Rows from a dataset:
- - - - -
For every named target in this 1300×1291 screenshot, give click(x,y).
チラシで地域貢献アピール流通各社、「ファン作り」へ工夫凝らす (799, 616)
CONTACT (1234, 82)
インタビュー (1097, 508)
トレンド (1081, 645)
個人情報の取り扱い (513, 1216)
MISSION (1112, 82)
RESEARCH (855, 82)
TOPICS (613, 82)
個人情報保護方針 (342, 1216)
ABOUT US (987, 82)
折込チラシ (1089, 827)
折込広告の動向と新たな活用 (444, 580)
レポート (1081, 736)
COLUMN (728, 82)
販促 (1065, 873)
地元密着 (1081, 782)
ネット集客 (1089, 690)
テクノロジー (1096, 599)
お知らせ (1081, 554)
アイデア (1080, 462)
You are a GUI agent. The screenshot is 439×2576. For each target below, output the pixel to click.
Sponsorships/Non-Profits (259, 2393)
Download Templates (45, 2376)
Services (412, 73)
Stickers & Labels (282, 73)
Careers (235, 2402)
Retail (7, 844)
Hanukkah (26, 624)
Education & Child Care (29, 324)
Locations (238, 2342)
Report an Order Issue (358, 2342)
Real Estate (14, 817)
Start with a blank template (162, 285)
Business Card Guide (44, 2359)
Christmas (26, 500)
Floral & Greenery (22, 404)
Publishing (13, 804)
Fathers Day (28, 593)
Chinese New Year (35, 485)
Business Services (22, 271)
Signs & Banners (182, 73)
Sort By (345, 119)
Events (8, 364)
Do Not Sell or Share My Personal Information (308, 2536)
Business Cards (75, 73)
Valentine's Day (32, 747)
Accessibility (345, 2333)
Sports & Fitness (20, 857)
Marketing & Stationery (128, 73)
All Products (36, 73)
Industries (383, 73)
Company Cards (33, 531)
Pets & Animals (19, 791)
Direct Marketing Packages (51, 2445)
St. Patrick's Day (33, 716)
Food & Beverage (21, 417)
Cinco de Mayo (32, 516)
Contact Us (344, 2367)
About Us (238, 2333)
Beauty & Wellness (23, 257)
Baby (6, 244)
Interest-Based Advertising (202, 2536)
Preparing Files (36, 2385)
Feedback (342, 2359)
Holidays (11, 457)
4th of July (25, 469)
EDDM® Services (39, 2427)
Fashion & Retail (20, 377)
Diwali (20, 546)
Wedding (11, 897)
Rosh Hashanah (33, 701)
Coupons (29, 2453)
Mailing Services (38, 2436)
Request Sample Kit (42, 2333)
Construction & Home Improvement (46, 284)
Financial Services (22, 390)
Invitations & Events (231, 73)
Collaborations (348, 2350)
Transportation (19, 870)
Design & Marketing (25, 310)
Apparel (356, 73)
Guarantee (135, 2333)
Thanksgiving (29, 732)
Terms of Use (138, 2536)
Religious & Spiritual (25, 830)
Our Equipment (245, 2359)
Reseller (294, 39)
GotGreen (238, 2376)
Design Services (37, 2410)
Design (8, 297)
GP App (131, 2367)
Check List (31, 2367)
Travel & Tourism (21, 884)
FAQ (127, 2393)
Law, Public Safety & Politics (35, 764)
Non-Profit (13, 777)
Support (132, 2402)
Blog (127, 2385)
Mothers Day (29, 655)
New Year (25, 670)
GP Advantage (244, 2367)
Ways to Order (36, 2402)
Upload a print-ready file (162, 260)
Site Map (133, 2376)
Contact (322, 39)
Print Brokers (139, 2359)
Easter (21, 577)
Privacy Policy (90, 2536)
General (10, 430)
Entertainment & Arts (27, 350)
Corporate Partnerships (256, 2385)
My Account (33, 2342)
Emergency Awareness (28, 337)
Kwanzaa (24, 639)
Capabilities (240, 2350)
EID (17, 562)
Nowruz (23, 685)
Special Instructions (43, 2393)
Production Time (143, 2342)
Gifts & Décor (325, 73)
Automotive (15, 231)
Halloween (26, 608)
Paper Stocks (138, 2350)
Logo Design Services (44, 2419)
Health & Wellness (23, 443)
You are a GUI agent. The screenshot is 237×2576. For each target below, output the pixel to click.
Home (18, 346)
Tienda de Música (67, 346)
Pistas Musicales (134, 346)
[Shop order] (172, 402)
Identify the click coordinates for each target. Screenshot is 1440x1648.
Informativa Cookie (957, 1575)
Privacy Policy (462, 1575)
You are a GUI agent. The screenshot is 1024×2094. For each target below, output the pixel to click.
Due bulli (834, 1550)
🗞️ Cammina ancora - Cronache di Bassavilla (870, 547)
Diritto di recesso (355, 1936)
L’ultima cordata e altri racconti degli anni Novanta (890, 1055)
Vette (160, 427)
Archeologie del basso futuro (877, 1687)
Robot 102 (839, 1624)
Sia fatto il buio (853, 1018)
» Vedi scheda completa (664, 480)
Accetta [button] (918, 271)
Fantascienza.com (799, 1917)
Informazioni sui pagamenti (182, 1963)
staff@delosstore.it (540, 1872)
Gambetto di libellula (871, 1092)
- - - - -
## Exercise instructions
Could you render all of the rows above as a numbered list, dropping any blank lines?

## The result
1. For every named target in this 1300×1291 screenshot, give click(x,y).
2. チラシで地域貢献アピール流通各社、「ファン作り」へ工夫凝らす (799, 616)
3. CONTACT (1234, 82)
4. インタビュー (1097, 508)
5. トレンド (1081, 645)
6. 個人情報の取り扱い (513, 1216)
7. MISSION (1112, 82)
8. RESEARCH (855, 82)
9. TOPICS (613, 82)
10. 個人情報保護方針 (342, 1216)
11. ABOUT US (987, 82)
12. 折込チラシ (1089, 827)
13. 折込広告の動向と新たな活用 (444, 580)
14. レポート (1081, 736)
15. COLUMN (728, 82)
16. 販促 (1065, 873)
17. 地元密着 (1081, 782)
18. ネット集客 (1089, 690)
19. テクノロジー (1096, 599)
20. お知らせ (1081, 554)
21. アイデア (1080, 462)
22. You are a GUI agent. The screenshot is 439×2576. For each target below, output the pixel to click.
23. Sponsorships/Non-Profits (259, 2393)
24. Download Templates (45, 2376)
25. Services (412, 73)
26. Stickers & Labels (282, 73)
27. Careers (235, 2402)
28. Retail (7, 844)
29. Hanukkah (26, 624)
30. Education & Child Care (29, 324)
31. Locations (238, 2342)
32. Report an Order Issue (358, 2342)
33. Real Estate (14, 817)
34. Start with a blank template (162, 285)
35. Business Card Guide (44, 2359)
36. Christmas (26, 500)
37. Floral & Greenery (22, 404)
38. Publishing (13, 804)
39. Fathers Day (28, 593)
40. Chinese New Year (35, 485)
41. Business Services (22, 271)
42. Signs & Banners (182, 73)
43. Sort By (345, 119)
44. Events (8, 364)
45. Do Not Sell or Share My Personal Information (308, 2536)
46. Business Cards (75, 73)
47. Valentine's Day (32, 747)
48. Accessibility (345, 2333)
49. Sports & Fitness (20, 857)
50. Marketing & Stationery (128, 73)
51. All Products (36, 73)
52. Industries (383, 73)
53. Company Cards (33, 531)
54. Pets & Animals (19, 791)
55. Direct Marketing Packages (51, 2445)
56. St. Patrick's Day (33, 716)
57. Food & Beverage (21, 417)
58. Cinco de Mayo (32, 516)
59. Contact Us (344, 2367)
60. About Us (238, 2333)
61. Beauty & Wellness (23, 257)
62. Baby (6, 244)
63. Interest-Based Advertising (202, 2536)
64. Preparing Files (36, 2385)
65. Feedback (342, 2359)
66. Holidays (11, 457)
67. 4th of July (25, 469)
68. EDDM® Services (39, 2427)
69. Fashion & Retail (20, 377)
70. Diwali (20, 546)
71. Wedding (11, 897)
72. Rosh Hashanah (33, 701)
73. Coupons (29, 2453)
74. Mailing Services (38, 2436)
75. Request Sample Kit (42, 2333)
76. Construction & Home Improvement (46, 284)
77. Financial Services (22, 390)
78. Invitations & Events (231, 73)
79. Collaborations (348, 2350)
80. Transportation (19, 870)
81. Design & Marketing (25, 310)
82. Apparel (356, 73)
83. Guarantee (135, 2333)
84. Thanksgiving (29, 732)
85. Terms of Use (138, 2536)
86. Religious & Spiritual (25, 830)
87. Our Equipment (245, 2359)
88. Reseller (294, 39)
89. GotGreen (238, 2376)
90. Design Services (37, 2410)
91. Design (8, 297)
92. GP App (131, 2367)
93. Check List (31, 2367)
94. Travel & Tourism (21, 884)
95. FAQ (127, 2393)
96. Law, Public Safety & Politics (35, 764)
97. Non-Profit (13, 777)
98. Support (132, 2402)
99. Blog (127, 2385)
100. Mothers Day (29, 655)
101. New Year (25, 670)
102. GP Advantage (244, 2367)
103. Ways to Order (36, 2402)
104. Upload a print-ready file (162, 260)
105. Site Map (133, 2376)
106. Contact (322, 39)
107. Print Brokers (139, 2359)
108. Easter (21, 577)
109. Privacy Policy (90, 2536)
110. General (10, 430)
111. Entertainment & Arts (27, 350)
112. Corporate Partnerships (256, 2385)
113. My Account (33, 2342)
114. Emergency Awareness (28, 337)
115. Kwanzaa (24, 639)
116. Capabilities (240, 2350)
117. EID (17, 562)
118. Nowruz (23, 685)
119. Special Instructions (43, 2393)
120. Production Time (143, 2342)
121. Gifts & Décor (325, 73)
122. Automotive (15, 231)
123. Halloween (26, 608)
124. Paper Stocks (138, 2350)
125. Logo Design Services (44, 2419)
126. Health & Wellness (23, 443)
127. You are a GUI agent. The screenshot is 237×2576. For each target below, output the pixel to click.
128. Home (18, 346)
129. Tienda de Música (67, 346)
130. Pistas Musicales (134, 346)
131. [Shop order] (172, 402)
132. Identify the click coordinates for each target. Screenshot is 1440x1648.
133. Informativa Cookie (957, 1575)
134. Privacy Policy (462, 1575)
135. You are a GUI agent. The screenshot is 1024×2094. For each target below, output the pixel to click.
136. Due bulli (834, 1550)
137. 🗞️ Cammina ancora - Cronache di Bassavilla (870, 547)
138. Diritto di recesso (355, 1936)
139. L’ultima cordata e altri racconti degli anni Novanta (890, 1055)
140. Vette (160, 427)
141. Archeologie del basso futuro (877, 1687)
142. Robot 102 (839, 1624)
143. Sia fatto il buio (853, 1018)
144. » Vedi scheda completa (664, 480)
145. Accetta [button] (918, 271)
146. Fantascienza.com (799, 1917)
147. Informazioni sui pagamenti (182, 1963)
148. staff@delosstore.it (540, 1872)
149. Gambetto di libellula (871, 1092)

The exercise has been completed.